(Quoted passage begins)

The inspector general recommended tightened ATF procedures for documenting, tracking and reviewing proceeds from its undercover tobacco stings.
Jones said the agency has adopted most of those guidelines. While accepting responsibility for “management and oversight lapses that allowed those deficiencies to develop,” he insisted that “the report’s findings do not reflect current ATF policy or practice in this area.”
In a written response, Horowitz approved the ATF’s moves in April 2013 to tighten its standards. Horowitz cautioned that his office “has not been provided evidence to verify the sufficiency of actions taken.”
Reviewing three-dozen ATF undercover cigarette stings between 2006 and 2011, the inspector general found that none of those income-generating probes had been given proper prior approval by an internal ATF review committee, as required by agency policy.
One of those sting operations did not have any approval, either from the ATF or the Justice Department. In that 2009 case, ATF officials allowed a tobacco distributor working as an ATF confidential informant to keep $4.9 million in profits from cigarette sales to criminal suspects. ATF officials justified the move by explaining the $4.9 million covered the informant’s expenses. But the inspector general said the agency failed to “require the informant to provide adequate documentation to support or justify those expenses.”

(Quoted passage ends)
(Study material begins)

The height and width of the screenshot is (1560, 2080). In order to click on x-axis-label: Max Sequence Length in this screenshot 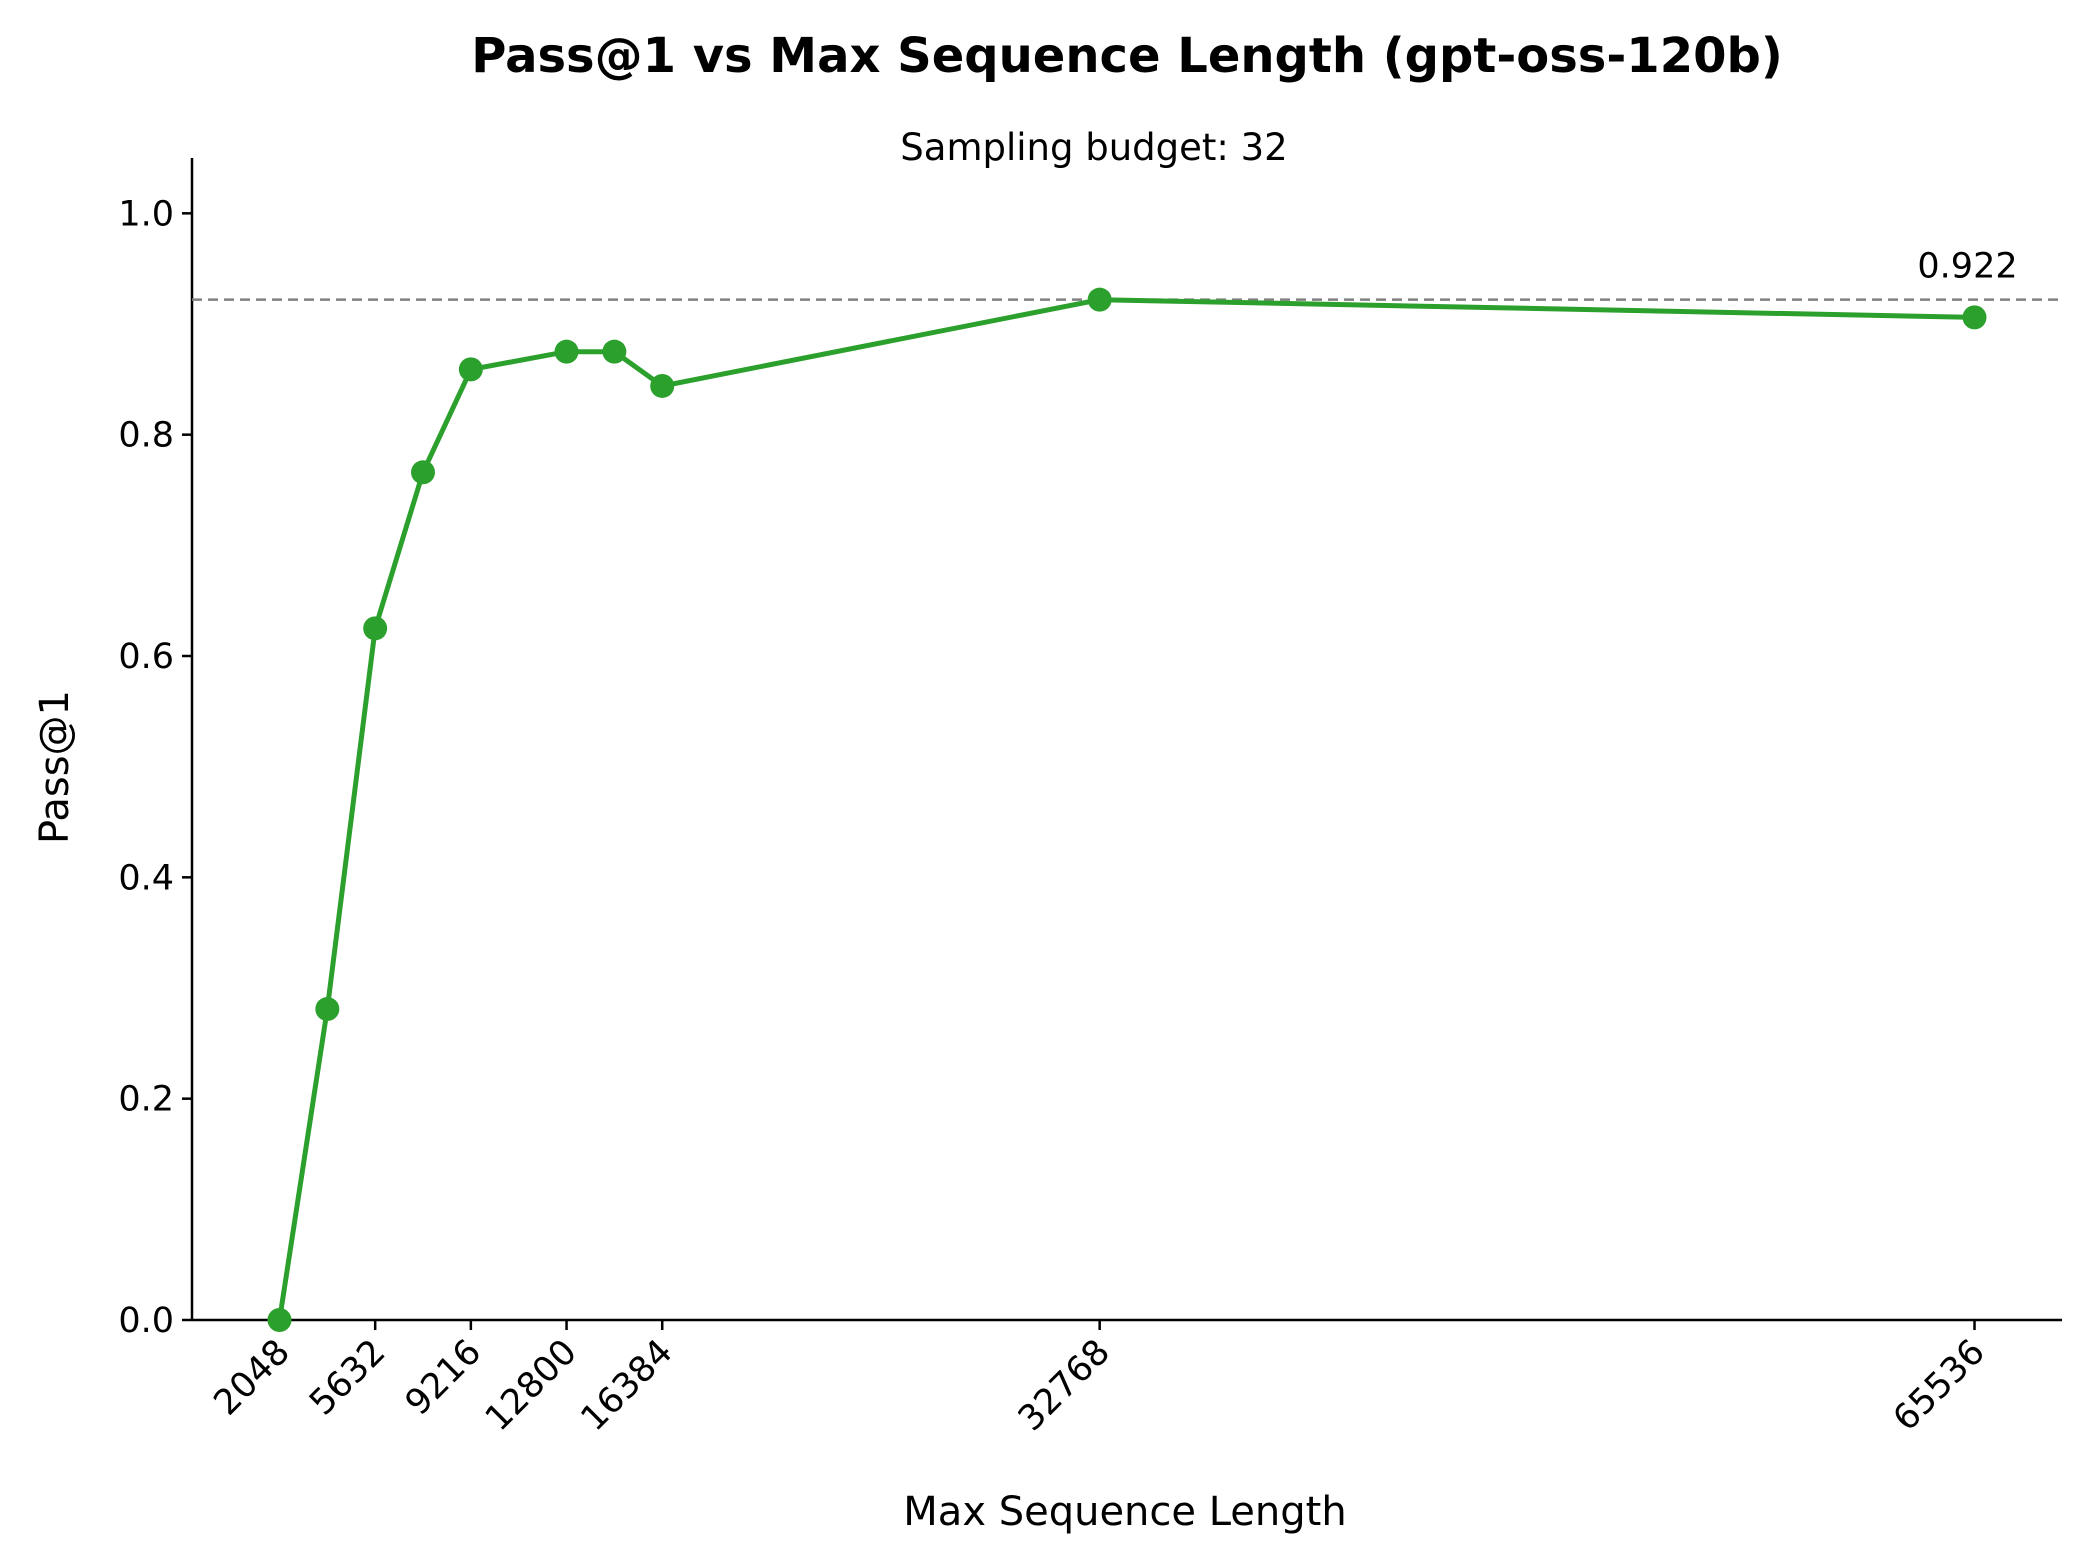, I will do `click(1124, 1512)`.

(Study material ends)
(Study material begins)

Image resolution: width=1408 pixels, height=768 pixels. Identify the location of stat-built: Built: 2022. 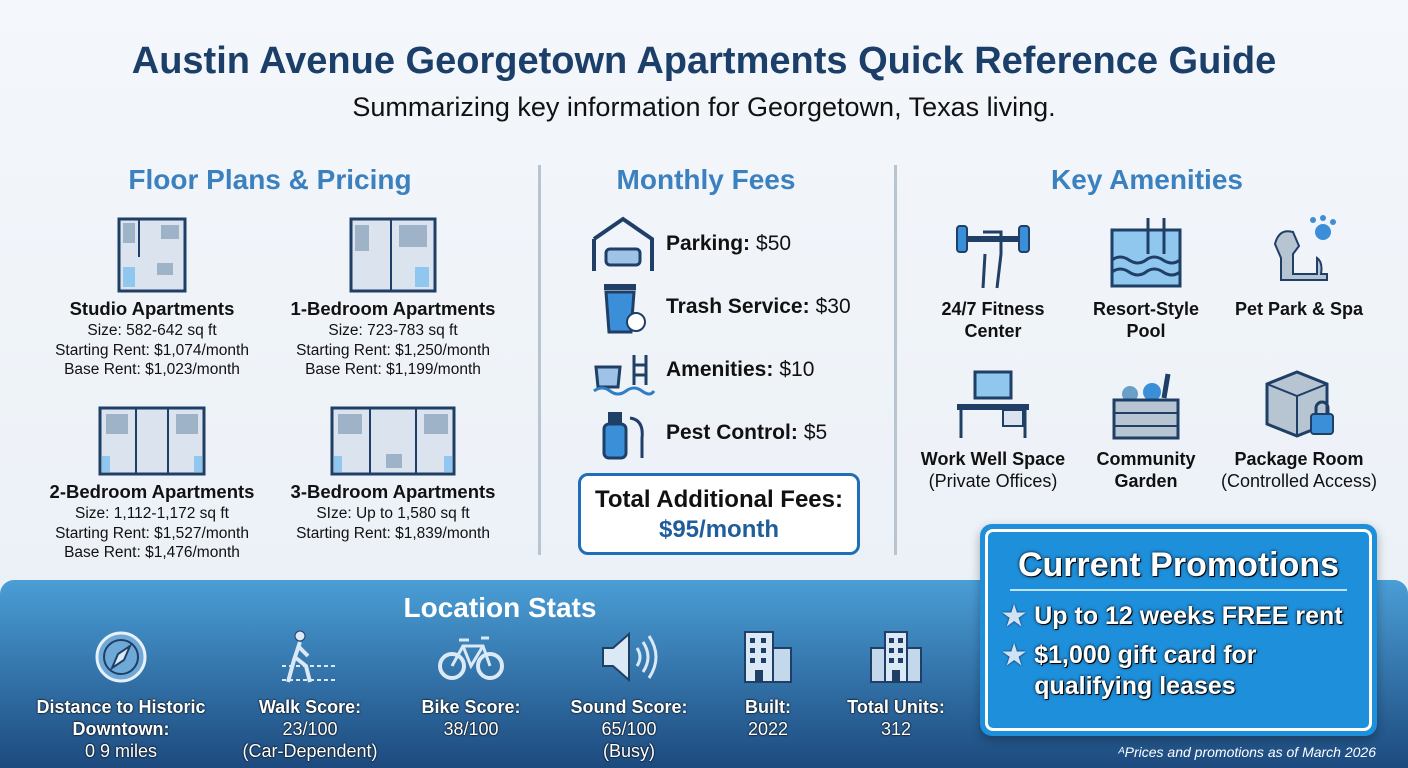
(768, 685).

(Study material ends)

### Instructions
1. From the passage on the ATF's undercover tobacco stings, extract the words from "In a written" to "by agency policy.".
2. Write what comes next in the passage on the ATF's undercover tobacco stings, picking up after its final sentence.

### Results in order
1.
In a written response, Horowitz approved the ATF’s moves in April 2013 to tighten its standards. Horowitz cautioned that his office “has not been provided evidence to verify the sufficiency of actions taken.”
Reviewing three-dozen ATF undercover cigarette stings between 2006 and 2011, the inspector general found that none of those income-generating probes had been given proper prior approval by an internal ATF review committee, as required by agency policy.

2.
The remaining profits were used by agency officials to pay for a separate ATF cigarette smuggling sting _ which the inspector general said violated ATF rules that profits from a “churning investigation” could only be used to fund that specific operation, not other cases.
The inspector general said shoddy documentation and inventory controls made it impossible to account for more than 2.1 million cartons of cigarettes _ totaling 420 million cigarettes _ during at least 20 separate ATF sting operations. The watchdog estimated the retail value of those items at $127 million.
An ATF spokeswoman disputed the inspector general’s 2.1 million carton tally for cigarettes that could not be accounted for during the inquiry. “In contrast to the OIG auditors’ numbers, ATF’s reconstructive inventory showed only 447,218 cartons that were not reconciled because of insufficient documentation,” said ATF spokeswoman Ginger Colbrun.
The inspector general noted the ATF’s different cigarette inventory numbers in its report, but added that “we do not believe the results of the ATF’s review are comparable to the OIG review.”